Stillstand - Wenn Menschen keine Ziele haben
Es gibt Menschen, die scheinen sich unheimlich wohl zu fühlen dort, wo sie sind. In dem Zustand, in dem sie sind, in dem Entwicklungsstadium, wo sie sind. Und sie wollen auch überhaupt nirgendwo anders hin. Das gibt es nicht nur bei Azubis, sondern auch bei sogenannten ganz normalen Menschen. Ich hatte das auch schon. Ich fühle mich allerdings nicht mehr wohl, wenn ich kein Ziel habe. Einem Ziel zu folgen, bedeutet, den Ort, an dem ich mich befinde, zu verlassen. Ich verlasse den mir bekanten Bereich und erschaffe Veränderung. Das verursacht bei Menschen grundsätzlich ein Gefühl: Angst vor Veränderung.
Das Risiko Spontaneität
Vielleicht habe ich mir gerade deshalb dieses Ziel gesetzt, einen Podcast einzusprechen zum ersten Mal ohne Skript, also frei von der Leber weg zum Thema Ziele setzen. Das erinnert mich an einen Spruch, der so alt ist, dass ich gar nicht mehr weiß, wer ihn erfunden hat: Spontanität will wohl überlegt sein. Das ist natürlich ein Widerspruch in sich, macht aber nichts. Denn das hat indirekt auch mit unserem Thema zu tun: Wie viel Spontanität brauche ich? Wie viel Mut habe ich, um aus dem Bereich dessen, was ich kenne heraus zu treten, um was Neues zu erfahren und damit auch Neues zu lernen?

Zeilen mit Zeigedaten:
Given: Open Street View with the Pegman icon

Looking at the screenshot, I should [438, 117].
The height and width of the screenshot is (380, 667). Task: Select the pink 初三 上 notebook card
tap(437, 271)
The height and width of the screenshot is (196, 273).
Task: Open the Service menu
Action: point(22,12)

→ GESTELLTE AUFGABE 1: Prüfen Sie anhand des Textes über Stillstand und Ziele, ob die Aussagen (a) bis (c) zutreffen, und belegen Sie jede Antwort mit Ja oder Nein sowie einem wörtlichen Zitat: (a) Das Verlassen des bekannten Bereichs löst Angst vor Veränderung aus. (b) Der Podcast wird nach einem Skript eingesprochen. (c) Der Urheber des Spruchs über Spontanität wird genannt.
→ GESTELLTE AUFGABE 2: Übersetzen Sie den Satz „Einem Ziel zu folgen, bedeutet, den Ort, an dem ich mich befinde, zu verlassen.“ aus dem Text über Stillstand und Ziele ins Englische.
→ GESTELLTE AUFGABE 3: Führen Sie den Text über Stillstand und Ziele im Anschluss an seinen letzten Satz weiter.
Die Daten stammen aus einer anderen Quelle.

→ ERGEBNIS DER AUFGABE 1:
(a) Ja – „Das verursacht bei Menschen grundsätzlich ein Gefühl: Angst vor Veränderung.“
(b) Nein – „zum ersten Mal ohne Skript“
(c) Nein – „dass ich gar nicht mehr weiß, wer ihn erfunden hat“

→ ERGEBNIS DER AUFGABE 2: Following a goal means leaving the place where I am.

→ ERGEBNIS DER AUFGABE 3:
Für Entwicklung braucht es Mut
Wie ist das mit Azubis, was wünschen wir uns von Azubis? Wir hätten gerne, dass die jungen Leute sich Herausforderungen stellen, dass sie etwas beginnen, etwas tun, das sie bisher noch nicht getan haben, sich auf Neues einlassen, neue Dinge ausprobieren, Erfahrungen machen, neue Dinge lernen. Dazu braucht es eine Eigenschaft mit drei Buchstaben: MUT. Immer wenn ich mich einer Herausforderung stelle, brauche ich Mut, denn ich riskiere ja immer, dass ich diese Herausforderung nicht bestehe. Jede Herausforderung birgt das Risiko des Scheiterns in sich, . So zum Beispiel auch meine Übung, heute diesen Podcast zum ersten Mal ohne Skript frei zu sprechen. Das kann ja auch schiefgehen.
Routine in der Bequemlichkeitszone
Ich kenne Menschen, die haben sich ihr Leben tatsächlich so eingerichtet, dass sie im Grunde keinem Ziel folgen. Das „im Grunde“ ist wichtig, darauf komme ich später noch zurück. Ich kenne Menschen, deren Leben verläuft nach einem strikten Muster: morgens aufstehen, optional Zigarette, ganz bestimmt aber Kaffee, vielleicht im bisschen Frühstücksfernsehen oder auch auf die altmodische Art Zeitung, dann ab ins Auto, Kilometer runterreißen zur Arbeit, dort arbeiten. In der Mittagspause irgendetwas schlabbern und weiter arbeiten, nach Hause fahren , vielleicht einmal die Woche etwas einkaufen und dann wieder zu Hause sitzen. Abendessen und natürlich fernsehen, irgendwann wieder eine rauchen optional vielleicht ein Bier, dann ab ins Bett und am nächsten Tag - wer hätte es geglaubt? - exakt das gleiche Muster. Ohne Angst vor Veränderung.
Überraschungen vermeiden
Das ist kein erfundenes Beispiel. Ich kenne solche Menschen, gar nicht wenige übrigens, die genau diesem Muster folgen und auf den ersten Blick kein Ziel verfolgen. Tatsächlich aber tun sie es doch. Dieses Muster bietet einen großen Vorteil: Ich muss mich keiner Herausforderung stellen. Nicht mal der Herausforderung, Positives zu erfahren, angenehme Überraschungen zu machen, nette Menschen kennenzulernen oder die Erfahrungen zu machen: Wow, ich habe mich jetzt einer Herausforderung gestellt und hab tatsächlich einen Erfolg.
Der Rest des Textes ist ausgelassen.